Some long dead convict, who is left alone and leaves others alone, just a scarecrow of a man in chains, heaving under a blue blanket [counterpane]. It is not visceral, but it is somewhat haunting.

Then you have "A Neighbor's Landmark". After a man is hired to sort through the combined library of two houses, he finds a reference about someone no more knowing something than "That which walks in Betton Wood / Knows why it walks or why it cries." He is curious about this bit of verse, and seeks out some answers, only to find that Betton Wood has been cut down, some time ago. Out walking one afternoon, he stops to admire a view, and hears a sharp noise. "All at once I turned as if I had been stung. There thrilled into my right ear and pierced my head a note of incredible sharpness, like the shriek of a bat, only ten times intensified..." After which, suddenly, he thinks no more of "kind mellow evening hours of rest, and scents of flowers and woods on evening air; and of how someone on a farm a mile or two off would be saying 'How clear Betton bell sounds tonight after the rain!'," but rather of "dusty beams and creeping spiders and savage owls up in the tower, and forgotten graves and their ugly contents below, and of flying Time and all it had taken out of my life." Another shriek sounds in his ear and he is off. The sum of the investigation, as best it is settled, comes down to a landowner who once moved a landmark from her neighbors—"took in a fair piece of the best pasture in Betton parish what belonged by rights to two children as hadn't no one to speak for them"—and eventually escaped the law but "no one can't avoid the curse that’s laid on them that removes the landmark..." What's more, "she can't leave Betton before someone take and put it right again." They investigate, to find out how to fix the situation, but find no real solution and the facts, what they were, are gone with the centuries.

Finally, just one more, we'll glance at "Number 13". A man travels to Viborg to research the Church's history in Denmark. He stays in the Golden Lion, an old red brick building that surived a fire in 1726 that wiped out most of the rest of the town. He takes room 12, and notes a lack of room 13. However, in the middle of the night, he comes to the wrong door and goes to open it when he hears shuffling inside and realizes he is looking at room 13 and must have been mistaken, and the room must be occupied. He does notice that his room seems shorter than it had been, though the exact dimensions are not discussed. There are a few details here or there, of shadows cast out into the street and unto a building opposite, include a strange shadow from the man next to him (in room 13): "He seemed to be a tall thin man...it was someone who covered his or her head with some kind of drapery before going to bed, and, he thought, must be possessed of a red lamp-shade – and the lamp must be flickering very much.
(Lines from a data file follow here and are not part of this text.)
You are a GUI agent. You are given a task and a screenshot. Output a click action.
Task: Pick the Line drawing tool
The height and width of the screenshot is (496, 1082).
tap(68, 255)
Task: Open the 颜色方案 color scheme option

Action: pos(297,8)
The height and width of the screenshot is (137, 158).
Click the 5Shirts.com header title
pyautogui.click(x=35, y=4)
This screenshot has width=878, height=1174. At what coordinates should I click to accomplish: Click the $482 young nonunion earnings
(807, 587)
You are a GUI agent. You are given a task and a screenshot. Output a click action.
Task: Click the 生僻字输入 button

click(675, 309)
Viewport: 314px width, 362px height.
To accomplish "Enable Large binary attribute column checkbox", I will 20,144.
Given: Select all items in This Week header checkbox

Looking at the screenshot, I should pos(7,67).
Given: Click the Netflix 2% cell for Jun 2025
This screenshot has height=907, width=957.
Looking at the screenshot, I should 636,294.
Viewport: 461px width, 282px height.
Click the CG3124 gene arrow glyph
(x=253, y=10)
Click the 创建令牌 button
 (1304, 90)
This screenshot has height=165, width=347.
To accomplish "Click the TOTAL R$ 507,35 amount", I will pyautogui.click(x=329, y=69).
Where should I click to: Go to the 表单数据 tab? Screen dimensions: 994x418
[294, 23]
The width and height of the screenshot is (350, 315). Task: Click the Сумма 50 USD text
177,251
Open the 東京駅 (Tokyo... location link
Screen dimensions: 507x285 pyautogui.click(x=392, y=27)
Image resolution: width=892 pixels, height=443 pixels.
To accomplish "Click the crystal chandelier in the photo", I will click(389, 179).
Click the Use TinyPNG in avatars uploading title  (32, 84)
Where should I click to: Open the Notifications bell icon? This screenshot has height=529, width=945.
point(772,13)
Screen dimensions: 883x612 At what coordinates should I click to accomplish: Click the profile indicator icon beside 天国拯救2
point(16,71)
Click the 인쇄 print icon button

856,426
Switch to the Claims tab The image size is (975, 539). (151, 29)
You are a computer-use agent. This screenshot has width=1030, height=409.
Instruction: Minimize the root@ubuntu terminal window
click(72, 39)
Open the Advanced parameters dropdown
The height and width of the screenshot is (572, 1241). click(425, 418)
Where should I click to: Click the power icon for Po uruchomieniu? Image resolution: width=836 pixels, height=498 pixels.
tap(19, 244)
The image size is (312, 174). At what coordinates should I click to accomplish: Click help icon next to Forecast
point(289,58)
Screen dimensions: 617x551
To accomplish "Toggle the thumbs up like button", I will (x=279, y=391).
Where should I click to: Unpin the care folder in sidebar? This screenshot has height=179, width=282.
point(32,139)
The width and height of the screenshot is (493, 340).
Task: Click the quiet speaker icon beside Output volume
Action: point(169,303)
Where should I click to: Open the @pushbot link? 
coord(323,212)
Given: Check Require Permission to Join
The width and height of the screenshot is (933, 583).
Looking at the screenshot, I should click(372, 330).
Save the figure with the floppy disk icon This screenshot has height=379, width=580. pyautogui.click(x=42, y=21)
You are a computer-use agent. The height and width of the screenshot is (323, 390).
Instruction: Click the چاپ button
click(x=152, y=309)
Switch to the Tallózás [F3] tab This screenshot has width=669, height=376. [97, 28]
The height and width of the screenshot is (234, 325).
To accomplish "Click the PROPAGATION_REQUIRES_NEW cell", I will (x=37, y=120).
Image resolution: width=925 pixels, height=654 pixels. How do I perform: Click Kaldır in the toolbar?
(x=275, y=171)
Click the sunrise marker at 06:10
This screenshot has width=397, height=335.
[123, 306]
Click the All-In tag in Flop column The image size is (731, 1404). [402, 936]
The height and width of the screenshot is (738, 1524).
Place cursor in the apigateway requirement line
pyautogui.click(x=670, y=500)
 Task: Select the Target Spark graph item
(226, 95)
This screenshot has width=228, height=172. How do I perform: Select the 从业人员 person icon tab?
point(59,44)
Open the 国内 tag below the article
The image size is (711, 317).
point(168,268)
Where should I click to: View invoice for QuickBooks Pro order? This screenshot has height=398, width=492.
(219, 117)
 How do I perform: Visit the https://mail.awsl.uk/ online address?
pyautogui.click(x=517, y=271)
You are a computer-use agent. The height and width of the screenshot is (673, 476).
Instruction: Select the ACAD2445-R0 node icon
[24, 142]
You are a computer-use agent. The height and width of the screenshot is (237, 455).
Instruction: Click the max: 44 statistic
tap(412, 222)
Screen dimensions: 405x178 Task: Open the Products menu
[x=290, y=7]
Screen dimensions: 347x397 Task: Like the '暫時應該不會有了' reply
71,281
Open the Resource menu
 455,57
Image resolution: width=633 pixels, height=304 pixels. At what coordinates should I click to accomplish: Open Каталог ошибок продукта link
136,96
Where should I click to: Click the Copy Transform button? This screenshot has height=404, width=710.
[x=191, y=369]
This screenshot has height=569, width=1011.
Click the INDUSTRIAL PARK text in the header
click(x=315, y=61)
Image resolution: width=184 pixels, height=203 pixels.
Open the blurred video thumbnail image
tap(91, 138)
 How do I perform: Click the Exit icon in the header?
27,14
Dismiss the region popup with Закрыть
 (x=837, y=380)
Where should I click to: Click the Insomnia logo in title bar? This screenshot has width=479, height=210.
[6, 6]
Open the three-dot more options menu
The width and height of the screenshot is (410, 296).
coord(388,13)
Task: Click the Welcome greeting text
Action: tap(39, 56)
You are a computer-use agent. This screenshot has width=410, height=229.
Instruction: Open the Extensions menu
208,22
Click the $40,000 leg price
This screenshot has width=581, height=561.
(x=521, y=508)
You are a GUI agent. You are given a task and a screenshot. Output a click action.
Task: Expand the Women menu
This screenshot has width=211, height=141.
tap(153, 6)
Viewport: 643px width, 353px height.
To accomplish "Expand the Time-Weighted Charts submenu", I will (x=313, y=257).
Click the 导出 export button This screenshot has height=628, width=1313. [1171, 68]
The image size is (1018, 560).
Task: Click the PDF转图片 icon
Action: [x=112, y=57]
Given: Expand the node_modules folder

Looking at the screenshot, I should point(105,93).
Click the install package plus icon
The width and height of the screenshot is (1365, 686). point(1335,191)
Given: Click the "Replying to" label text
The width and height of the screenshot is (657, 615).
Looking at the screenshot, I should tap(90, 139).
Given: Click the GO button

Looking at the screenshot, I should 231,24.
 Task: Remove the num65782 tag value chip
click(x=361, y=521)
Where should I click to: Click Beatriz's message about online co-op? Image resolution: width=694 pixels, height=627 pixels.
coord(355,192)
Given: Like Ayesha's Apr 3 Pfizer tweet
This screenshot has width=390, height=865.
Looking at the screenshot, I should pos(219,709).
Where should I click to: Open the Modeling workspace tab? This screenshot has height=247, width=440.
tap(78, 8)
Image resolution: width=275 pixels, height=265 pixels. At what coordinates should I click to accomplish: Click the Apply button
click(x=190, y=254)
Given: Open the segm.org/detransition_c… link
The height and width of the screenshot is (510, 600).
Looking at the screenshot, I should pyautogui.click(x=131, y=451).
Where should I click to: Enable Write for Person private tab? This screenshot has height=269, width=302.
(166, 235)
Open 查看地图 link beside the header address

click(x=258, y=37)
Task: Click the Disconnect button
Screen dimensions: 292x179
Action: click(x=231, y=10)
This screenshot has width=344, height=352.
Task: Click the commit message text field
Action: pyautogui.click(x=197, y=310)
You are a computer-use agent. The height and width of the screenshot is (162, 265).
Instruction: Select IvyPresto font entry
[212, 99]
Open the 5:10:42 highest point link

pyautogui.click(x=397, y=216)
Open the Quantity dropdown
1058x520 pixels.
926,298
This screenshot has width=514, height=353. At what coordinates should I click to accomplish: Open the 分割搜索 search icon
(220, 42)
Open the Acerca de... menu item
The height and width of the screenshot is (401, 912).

There was a distinct playing up and down of a dull red light on the opposite wall." The next detail we get that approaches the horror side of things—besides witnessing the shadow from 13 dancing madly in the middle of the night—is a wail the man and the landlord hear the a night or two later: "It was a high, thin voice that they heard, and it seemed dry, as if from long disuse. Of words or tune there was no question. It went sailing up to a surprising height, and was carried down with a despairing moan as of a winter wind in a hollow chimney, or an organ whose wind fails suddenly." Fast forward the investigation, and the find that room 14 is also strangely shorter at night. They also find a box, underneath the floorboards, that contains a paper with a strange script. They are unable to read it, and so pass it along. And that is pretty much that.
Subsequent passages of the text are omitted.